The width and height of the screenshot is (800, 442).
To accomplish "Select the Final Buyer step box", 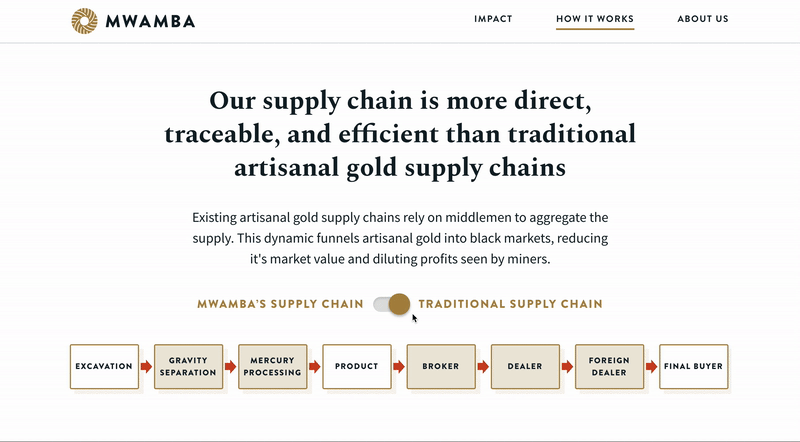I will [x=694, y=366].
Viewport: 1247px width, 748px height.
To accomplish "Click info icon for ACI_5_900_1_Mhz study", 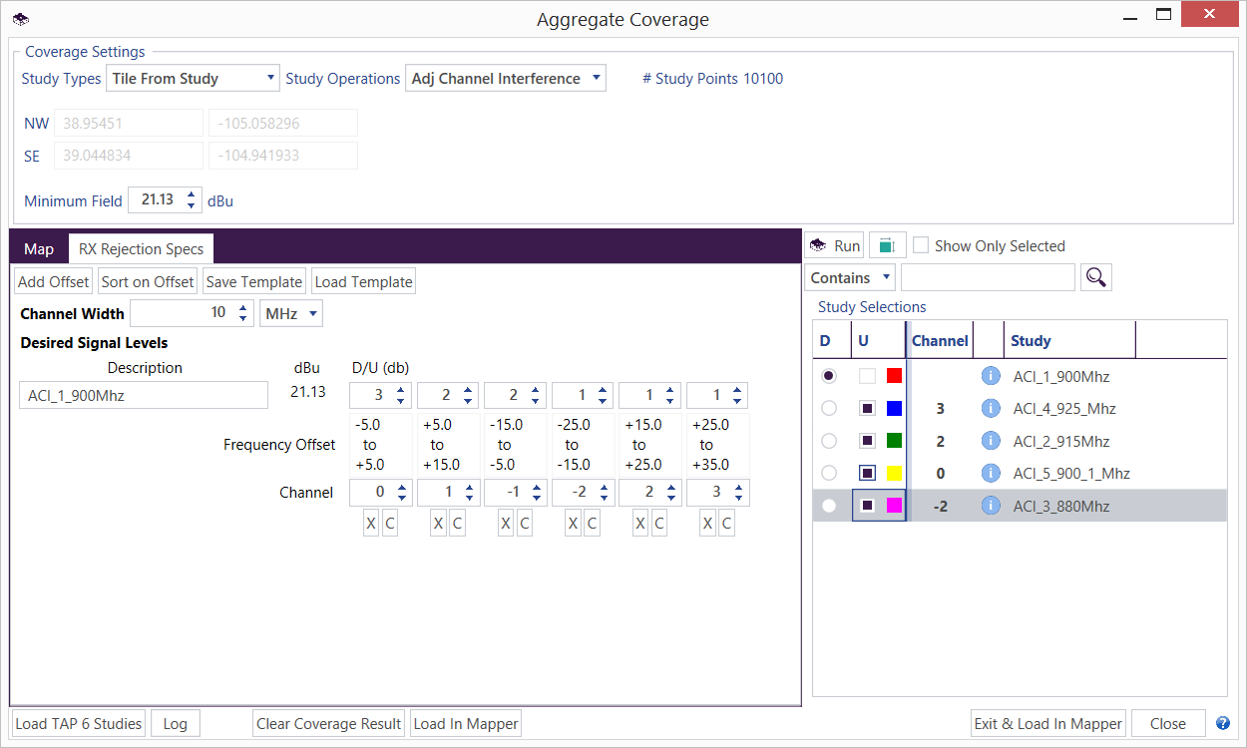I will tap(991, 473).
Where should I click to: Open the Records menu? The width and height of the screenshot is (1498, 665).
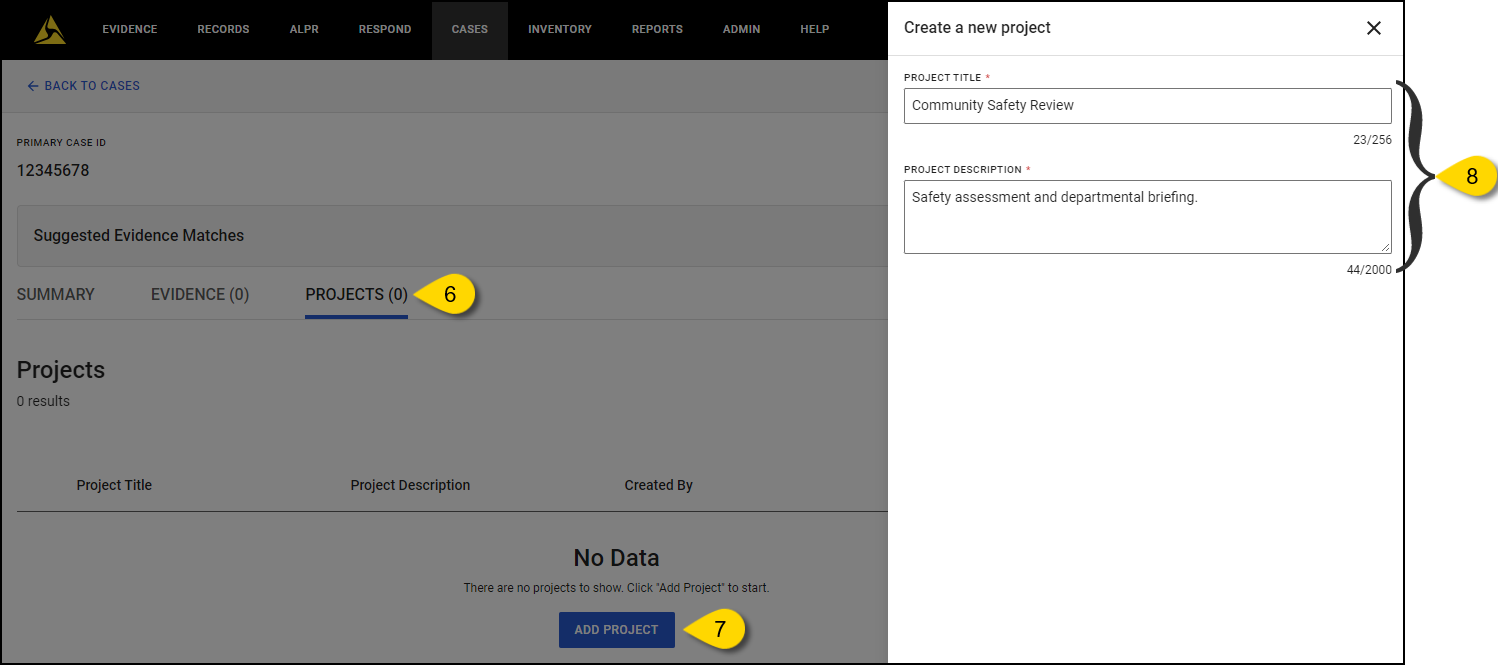click(223, 30)
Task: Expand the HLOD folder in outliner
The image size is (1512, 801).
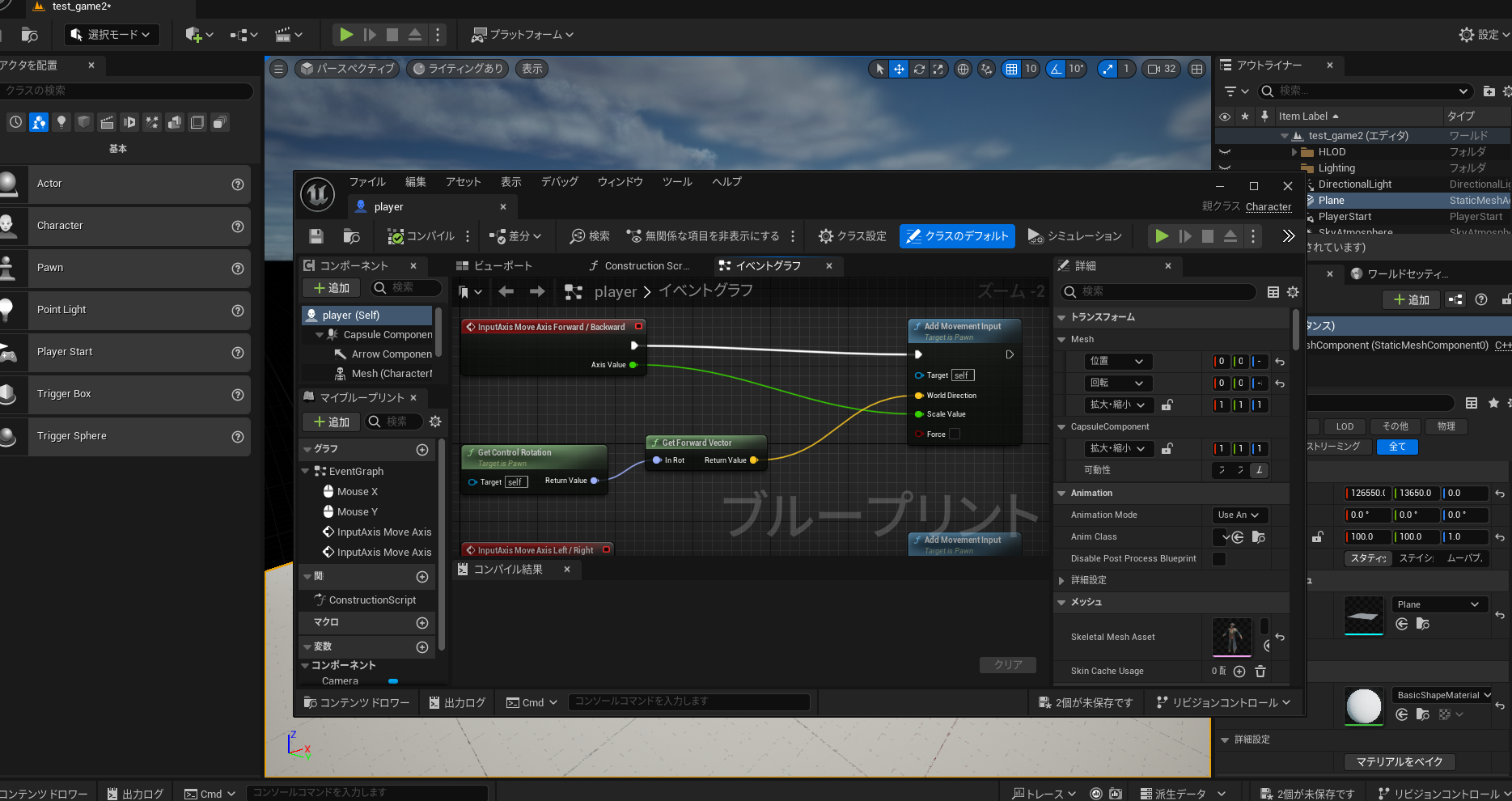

(WHAT THE EXERCISE ASKS): Quote precisely the lines of the data from the line containing "Task: Expand the HLOD folder in outliner" through its final line, both included, excluding pictures.

(TASK ANSWER):
Task: Expand the HLOD folder in outliner
The image size is (1512, 801).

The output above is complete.